= Ronald C. Cohen =

American environmental scientist

Ronald Cohen is an American chemist and environmental scientist. His work focuses on atmospheric chemistry and greenhouse gasses. In addition to his academic career, Cohen has served in government roles and used his research to inform science-based policy.

== Education ==
Cohen earned his Bachelor of Arts in 1985 from Wesleyan University. He then received his PhD in chemistry from the University of California, Berkeley in 1991. His thesis advisor was Richard Saykally. While in graduate school, Cohen focused on fundamental physical chemistry. Upon completion of his PhD, he was a postdoctoral fellow at Harvard University, and then stayed on as a research associate at Harvard.

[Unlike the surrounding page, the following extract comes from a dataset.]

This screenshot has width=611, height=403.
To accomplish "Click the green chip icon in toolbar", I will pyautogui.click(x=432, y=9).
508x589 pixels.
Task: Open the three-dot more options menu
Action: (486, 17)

While at Harvard, Cohen shifted his research to focus on atmospheric science.

== Academic career ==
In 1995, Cohen joined the faculty at University of California, Berkeley. He began as an assistant professor of Chemistry and of Earth and Planetary Science. He was promoted to the rank of associate professor in 2002 and to full professor in 2007. From 2022 to 2025, Cohen was  Associate Dean of UC Berkeley's College of Computing, Data Science, and Society. Throughout his career, Cohen has published over 340 peer-reviewed articles, focusing mainly on atmospheric science. These include observations clarifying the role of organic nitrates, the role of temperature and nitrogen oxides as controls over high ozone events, the role of the biosphere in removal of nitrogen oxides from the atmosphere, use of space-based remote sensing to understand urban nitrogen oxide chemistry, and the use of sensor networks to characterize trends in urban greenhouse gas emissions.

== Other Work ==
Cohen served as the Director of Greenhouse Gas Measurement, Monitoring, Reporting, and Verification for the Office of Science and Technology Policy during the Biden Administration. Here, he was charged with implementing the National strategy to advance an integrated U.S. Greenhouse gas measurement, monitoring and information system.

From 2022 to 2024 Cohen served as the Chief Technology Officer for Secured Carbon, a company focused on financing projects to reduce greenhouse gas emissions.

== Awards and honors ==
In 1998, Cohen received the Regent Junior Faculty Fellowship. In 1999, he received the Hellmen fellowship at UC Berkeley. In 2012 Cohen was named an American Geophysical Union Fellow. He was named a fellow of the American Association for the Advancement of Science in 2017. He has also received many awards from NASA, including group achievement awards.